Reputation: 30717
I'm trying to get x
and y
coordinates of all cumulative maximums in a vector. I wrote a naive for-loop
but I have a feeling there is some way to do it with numpy
that's more elegant.
Does anyone know of any functions, masking-technique, or one-liners in numpy
that can do this?
The details should be described by the plot below:
# Generate data
x = np.abs(np.random.RandomState(0).normal(size=(100)))

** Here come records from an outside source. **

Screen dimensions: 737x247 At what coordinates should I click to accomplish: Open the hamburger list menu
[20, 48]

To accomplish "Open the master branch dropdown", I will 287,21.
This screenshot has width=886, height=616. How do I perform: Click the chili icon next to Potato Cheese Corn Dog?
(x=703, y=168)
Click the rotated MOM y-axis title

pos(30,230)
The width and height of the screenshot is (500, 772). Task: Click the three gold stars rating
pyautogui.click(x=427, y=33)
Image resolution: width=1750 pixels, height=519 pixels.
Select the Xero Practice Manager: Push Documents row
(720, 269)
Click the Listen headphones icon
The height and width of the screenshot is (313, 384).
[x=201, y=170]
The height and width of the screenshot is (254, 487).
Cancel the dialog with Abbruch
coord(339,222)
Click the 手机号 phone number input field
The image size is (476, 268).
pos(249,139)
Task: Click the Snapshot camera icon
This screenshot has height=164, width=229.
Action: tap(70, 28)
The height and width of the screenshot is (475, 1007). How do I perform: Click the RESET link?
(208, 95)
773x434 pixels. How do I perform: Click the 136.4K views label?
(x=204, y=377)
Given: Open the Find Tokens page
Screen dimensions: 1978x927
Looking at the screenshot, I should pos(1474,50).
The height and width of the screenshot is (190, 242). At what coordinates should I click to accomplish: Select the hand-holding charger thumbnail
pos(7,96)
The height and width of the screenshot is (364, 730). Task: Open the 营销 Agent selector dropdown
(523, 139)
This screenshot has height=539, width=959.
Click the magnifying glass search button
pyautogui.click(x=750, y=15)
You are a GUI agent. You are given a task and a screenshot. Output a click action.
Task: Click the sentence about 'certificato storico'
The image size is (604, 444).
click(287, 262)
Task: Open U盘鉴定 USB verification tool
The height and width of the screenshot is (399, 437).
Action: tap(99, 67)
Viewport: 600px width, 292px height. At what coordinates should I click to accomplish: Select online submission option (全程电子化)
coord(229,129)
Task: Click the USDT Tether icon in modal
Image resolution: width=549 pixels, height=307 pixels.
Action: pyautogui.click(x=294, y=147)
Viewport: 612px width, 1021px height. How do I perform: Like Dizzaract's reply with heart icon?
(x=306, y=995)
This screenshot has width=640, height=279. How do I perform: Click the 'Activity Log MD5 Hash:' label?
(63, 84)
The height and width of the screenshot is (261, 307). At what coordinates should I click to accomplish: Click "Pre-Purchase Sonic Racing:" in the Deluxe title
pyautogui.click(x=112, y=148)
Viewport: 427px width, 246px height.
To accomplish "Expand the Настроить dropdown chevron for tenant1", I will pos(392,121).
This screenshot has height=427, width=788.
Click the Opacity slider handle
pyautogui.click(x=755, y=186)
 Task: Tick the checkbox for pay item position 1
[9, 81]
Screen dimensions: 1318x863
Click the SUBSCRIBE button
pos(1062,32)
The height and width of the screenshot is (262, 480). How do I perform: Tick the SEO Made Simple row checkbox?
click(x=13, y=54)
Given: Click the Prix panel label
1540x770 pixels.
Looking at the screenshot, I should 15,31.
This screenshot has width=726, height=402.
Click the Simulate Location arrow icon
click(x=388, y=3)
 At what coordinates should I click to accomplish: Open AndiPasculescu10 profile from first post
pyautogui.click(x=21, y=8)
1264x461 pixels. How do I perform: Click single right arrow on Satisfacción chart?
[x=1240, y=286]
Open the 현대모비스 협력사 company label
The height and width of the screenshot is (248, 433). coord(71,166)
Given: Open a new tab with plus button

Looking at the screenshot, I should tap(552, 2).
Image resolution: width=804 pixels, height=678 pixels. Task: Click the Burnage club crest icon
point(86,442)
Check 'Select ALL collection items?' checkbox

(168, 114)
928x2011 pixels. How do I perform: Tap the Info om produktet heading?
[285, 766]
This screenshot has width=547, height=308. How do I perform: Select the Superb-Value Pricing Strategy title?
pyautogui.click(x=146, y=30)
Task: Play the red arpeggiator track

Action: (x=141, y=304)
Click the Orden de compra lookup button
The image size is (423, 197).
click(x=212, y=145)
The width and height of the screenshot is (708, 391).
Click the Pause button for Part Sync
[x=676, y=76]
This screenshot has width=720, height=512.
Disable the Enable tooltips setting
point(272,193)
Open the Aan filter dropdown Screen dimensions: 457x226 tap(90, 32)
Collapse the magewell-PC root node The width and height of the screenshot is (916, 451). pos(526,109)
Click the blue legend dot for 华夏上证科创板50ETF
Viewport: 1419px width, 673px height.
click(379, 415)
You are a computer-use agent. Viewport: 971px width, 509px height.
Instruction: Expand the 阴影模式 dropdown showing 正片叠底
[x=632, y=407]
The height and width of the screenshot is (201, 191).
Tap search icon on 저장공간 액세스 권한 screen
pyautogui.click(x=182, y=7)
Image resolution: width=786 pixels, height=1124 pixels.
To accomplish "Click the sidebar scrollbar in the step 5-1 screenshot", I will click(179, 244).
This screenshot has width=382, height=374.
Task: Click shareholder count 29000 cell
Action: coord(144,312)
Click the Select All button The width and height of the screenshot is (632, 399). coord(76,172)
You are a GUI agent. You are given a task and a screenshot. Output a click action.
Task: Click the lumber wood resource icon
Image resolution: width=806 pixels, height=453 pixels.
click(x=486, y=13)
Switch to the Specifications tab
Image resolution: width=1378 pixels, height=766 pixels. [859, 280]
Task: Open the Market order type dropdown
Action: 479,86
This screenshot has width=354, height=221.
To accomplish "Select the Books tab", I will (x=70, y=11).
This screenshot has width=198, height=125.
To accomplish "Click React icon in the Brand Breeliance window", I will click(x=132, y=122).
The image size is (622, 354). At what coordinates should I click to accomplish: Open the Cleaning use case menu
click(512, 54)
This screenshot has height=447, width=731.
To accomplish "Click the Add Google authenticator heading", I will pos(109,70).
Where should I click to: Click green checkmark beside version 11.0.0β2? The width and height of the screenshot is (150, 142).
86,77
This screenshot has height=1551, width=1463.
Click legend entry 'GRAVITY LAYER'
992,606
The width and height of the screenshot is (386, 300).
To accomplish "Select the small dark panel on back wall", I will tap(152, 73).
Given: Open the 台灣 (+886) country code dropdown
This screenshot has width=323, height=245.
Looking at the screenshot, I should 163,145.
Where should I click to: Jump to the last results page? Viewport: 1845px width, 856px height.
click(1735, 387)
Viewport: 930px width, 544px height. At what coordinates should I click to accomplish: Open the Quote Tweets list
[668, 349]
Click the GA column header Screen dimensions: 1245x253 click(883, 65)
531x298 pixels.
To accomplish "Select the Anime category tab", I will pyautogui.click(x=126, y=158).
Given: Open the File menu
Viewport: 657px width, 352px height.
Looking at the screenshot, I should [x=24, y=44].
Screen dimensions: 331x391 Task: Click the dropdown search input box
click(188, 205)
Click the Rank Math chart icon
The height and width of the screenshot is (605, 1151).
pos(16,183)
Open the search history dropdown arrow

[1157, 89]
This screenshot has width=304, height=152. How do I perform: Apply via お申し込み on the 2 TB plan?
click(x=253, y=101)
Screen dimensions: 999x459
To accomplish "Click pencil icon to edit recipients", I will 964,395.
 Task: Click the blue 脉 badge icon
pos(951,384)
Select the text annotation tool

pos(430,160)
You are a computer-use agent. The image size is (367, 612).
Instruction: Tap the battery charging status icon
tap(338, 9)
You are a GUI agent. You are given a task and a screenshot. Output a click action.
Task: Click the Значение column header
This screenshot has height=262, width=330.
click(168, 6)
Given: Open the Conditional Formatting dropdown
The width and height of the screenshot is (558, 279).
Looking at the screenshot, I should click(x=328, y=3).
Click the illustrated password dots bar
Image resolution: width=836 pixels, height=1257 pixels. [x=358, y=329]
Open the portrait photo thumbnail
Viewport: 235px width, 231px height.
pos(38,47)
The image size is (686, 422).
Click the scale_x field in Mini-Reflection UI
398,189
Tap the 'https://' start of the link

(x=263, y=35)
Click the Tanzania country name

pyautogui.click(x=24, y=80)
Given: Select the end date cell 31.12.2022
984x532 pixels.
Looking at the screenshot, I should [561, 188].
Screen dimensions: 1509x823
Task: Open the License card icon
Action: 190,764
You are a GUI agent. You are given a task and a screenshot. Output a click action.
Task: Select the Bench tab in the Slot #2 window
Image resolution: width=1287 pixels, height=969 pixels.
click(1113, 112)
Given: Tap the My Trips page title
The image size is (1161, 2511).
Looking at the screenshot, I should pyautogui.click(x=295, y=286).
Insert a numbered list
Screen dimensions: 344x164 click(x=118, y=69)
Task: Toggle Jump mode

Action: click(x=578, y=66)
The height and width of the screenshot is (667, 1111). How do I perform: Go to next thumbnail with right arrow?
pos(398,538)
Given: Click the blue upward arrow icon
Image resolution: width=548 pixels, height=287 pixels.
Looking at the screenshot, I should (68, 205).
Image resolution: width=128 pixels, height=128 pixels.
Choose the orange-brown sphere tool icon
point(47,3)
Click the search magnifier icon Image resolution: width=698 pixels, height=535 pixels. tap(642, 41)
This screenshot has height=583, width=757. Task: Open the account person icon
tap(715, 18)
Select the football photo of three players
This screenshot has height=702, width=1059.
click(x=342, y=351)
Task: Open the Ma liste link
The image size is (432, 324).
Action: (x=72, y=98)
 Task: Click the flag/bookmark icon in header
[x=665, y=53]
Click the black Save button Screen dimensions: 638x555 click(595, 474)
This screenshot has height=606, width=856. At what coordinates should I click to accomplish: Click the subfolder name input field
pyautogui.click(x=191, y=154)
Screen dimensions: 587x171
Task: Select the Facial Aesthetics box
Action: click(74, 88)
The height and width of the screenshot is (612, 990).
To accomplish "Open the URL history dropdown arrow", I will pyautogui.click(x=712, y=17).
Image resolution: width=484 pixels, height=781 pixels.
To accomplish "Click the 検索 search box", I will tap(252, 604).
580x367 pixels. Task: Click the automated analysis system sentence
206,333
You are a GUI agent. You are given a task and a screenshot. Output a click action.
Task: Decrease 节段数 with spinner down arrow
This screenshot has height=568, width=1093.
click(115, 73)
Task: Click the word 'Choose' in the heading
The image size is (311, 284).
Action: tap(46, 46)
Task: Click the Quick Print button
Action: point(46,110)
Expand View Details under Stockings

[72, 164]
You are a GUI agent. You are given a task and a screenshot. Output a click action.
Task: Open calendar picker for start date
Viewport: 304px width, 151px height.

y = np.linspace(0,1,x.size)
z = x*y
# Get maximiums
idx_max = list()
val_max = list()
current = 0
for i,v in enumerate(z):
if v > current:
idx_max.append(i)
val_max.append(v)
current = v
# Plot them
with plt.style.context("seaborn-white"):
fig, ax = plt.subplots(figsize=(10,3), ncols=2)
ax[0].plot(z)
ax[1].plot(z, alpha=0.618)
ax[1].scatter(idx_max, val_max, color="black", edgecolor="maroon", linewidth=1.618)
Upvotes: 6
Views: 1419
Reputation: 21
I've been facing this same question for some time and the answer was still not satisfactory for the problem I needed to solve, because I needed the respective indices of the maximum values accumulated in an array with the same shape. That is, if a certain maximum value were to repeat n
times, it would need n
positions with that index value. My alternative answer follows:
# create sample array
a = np.array([5,4,8,1,4,9,5,3])
# generate index for the array
idx = np.indices(a.shape)
# calculate accumulate maximum values and
# the number of repetitions of that
acc = np.maximum.accumulate(a)
_, repeats = np.unique(acc, return_counts=True)
# relating the closest value to the indx with boolean values
close = np.isclose(a, acc)
# this generate an array with 3 elements,
idx[0, close]
# but the original has 8
# so, we are able to repeat the max indices as simpla as this
np.repeat(idx[0, close], repeats)
# array([0, 0, 2, 2, 2, 5, 5, 5])
Upvotes: 0
Reputation: 221614
We could make use of np.maximum.accumulate
-
idx_max = np.flatnonzero(np.isclose(np.maximum.accumulate(z),z))[1:]
val_max = z[idx_max]
The basic idea being that this accumulative max
value when compared with the current element indicates which are the element positions responsible for "uplifting" the running max value. The responsible ones are the indices that we need as idx_max
. Since, we are working with floating-pt numbers, we need to incorporate some tolerance with that np.isclose
.
That [1:]
part is because the starting current value was 0
and so was z[0]
. So, that v > current
part won't append that starting index into output. To be precisely correct about it, it should had been -
current = 0
idx = np.flatnonzero(np.isclose(np.maximum.accumulate(z),z))
idx = idx[z[idx] > current]
But, given the starting values, the assumption made earlier keeps our code easier/compact/short.